> Stored records:

----------

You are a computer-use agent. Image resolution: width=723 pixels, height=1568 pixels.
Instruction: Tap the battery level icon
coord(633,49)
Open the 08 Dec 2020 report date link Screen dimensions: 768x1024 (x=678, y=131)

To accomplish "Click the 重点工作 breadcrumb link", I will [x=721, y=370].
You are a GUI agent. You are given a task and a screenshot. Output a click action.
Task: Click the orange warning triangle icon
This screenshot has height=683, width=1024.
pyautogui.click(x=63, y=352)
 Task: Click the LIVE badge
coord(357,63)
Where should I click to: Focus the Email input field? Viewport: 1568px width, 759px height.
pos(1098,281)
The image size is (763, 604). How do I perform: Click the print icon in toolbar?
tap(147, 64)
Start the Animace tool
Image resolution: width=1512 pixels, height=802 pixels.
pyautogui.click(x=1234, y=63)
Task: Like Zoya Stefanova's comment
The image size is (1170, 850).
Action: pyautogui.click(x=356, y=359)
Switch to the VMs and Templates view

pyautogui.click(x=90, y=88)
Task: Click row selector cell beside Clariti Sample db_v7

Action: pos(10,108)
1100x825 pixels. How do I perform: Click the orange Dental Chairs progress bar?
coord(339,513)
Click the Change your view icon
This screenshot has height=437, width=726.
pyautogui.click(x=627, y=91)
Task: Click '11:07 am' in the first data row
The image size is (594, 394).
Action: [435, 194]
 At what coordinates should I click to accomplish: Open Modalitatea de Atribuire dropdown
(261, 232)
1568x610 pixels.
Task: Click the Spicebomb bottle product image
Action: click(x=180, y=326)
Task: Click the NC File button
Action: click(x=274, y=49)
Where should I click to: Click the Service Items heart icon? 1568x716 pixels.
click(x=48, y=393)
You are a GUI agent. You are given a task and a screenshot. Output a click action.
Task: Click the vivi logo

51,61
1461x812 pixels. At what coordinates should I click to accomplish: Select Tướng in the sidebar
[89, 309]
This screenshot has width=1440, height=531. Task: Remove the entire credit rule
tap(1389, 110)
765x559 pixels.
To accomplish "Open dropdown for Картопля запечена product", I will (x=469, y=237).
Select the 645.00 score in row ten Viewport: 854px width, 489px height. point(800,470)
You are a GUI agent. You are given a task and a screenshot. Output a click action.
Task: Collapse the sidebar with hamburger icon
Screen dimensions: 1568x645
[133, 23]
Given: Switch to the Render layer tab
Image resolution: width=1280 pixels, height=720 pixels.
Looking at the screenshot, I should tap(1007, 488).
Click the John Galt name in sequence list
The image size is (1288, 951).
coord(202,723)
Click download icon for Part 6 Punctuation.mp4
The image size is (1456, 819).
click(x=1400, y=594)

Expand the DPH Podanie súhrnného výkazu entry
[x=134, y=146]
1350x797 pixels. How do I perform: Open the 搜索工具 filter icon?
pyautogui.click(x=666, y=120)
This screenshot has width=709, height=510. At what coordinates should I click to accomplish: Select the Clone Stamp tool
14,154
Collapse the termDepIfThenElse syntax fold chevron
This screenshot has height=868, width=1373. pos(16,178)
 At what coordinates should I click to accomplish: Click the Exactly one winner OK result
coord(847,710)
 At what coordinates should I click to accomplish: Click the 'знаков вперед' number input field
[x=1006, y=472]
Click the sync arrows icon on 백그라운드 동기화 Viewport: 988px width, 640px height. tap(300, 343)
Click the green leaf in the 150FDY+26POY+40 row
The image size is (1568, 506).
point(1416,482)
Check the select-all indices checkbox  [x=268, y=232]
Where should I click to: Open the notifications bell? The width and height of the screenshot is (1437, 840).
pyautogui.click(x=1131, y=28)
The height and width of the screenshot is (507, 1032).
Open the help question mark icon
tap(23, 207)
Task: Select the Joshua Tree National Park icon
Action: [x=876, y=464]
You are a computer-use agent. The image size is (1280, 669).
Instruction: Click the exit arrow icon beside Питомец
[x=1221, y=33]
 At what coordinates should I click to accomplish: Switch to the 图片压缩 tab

----------

> Problem: Give back the records above exactly, limited to the lines between the one holding "Open the 08" and the one holding "Task: Like Zoya Stefanova's comment", inclusive.

> Written reply:
Open the 08 Dec 2020 report date link Screen dimensions: 768x1024 (x=678, y=131)

To accomplish "Click the 重点工作 breadcrumb link", I will [x=721, y=370].
You are a GUI agent. You are given a task and a screenshot. Output a click action.
Task: Click the orange warning triangle icon
This screenshot has height=683, width=1024.
pyautogui.click(x=63, y=352)
 Task: Click the LIVE badge
coord(357,63)
Where should I click to: Focus the Email input field? Viewport: 1568px width, 759px height.
pos(1098,281)
The image size is (763, 604). How do I perform: Click the print icon in toolbar?
tap(147, 64)
Start the Animace tool
Image resolution: width=1512 pixels, height=802 pixels.
pyautogui.click(x=1234, y=63)
Task: Like Zoya Stefanova's comment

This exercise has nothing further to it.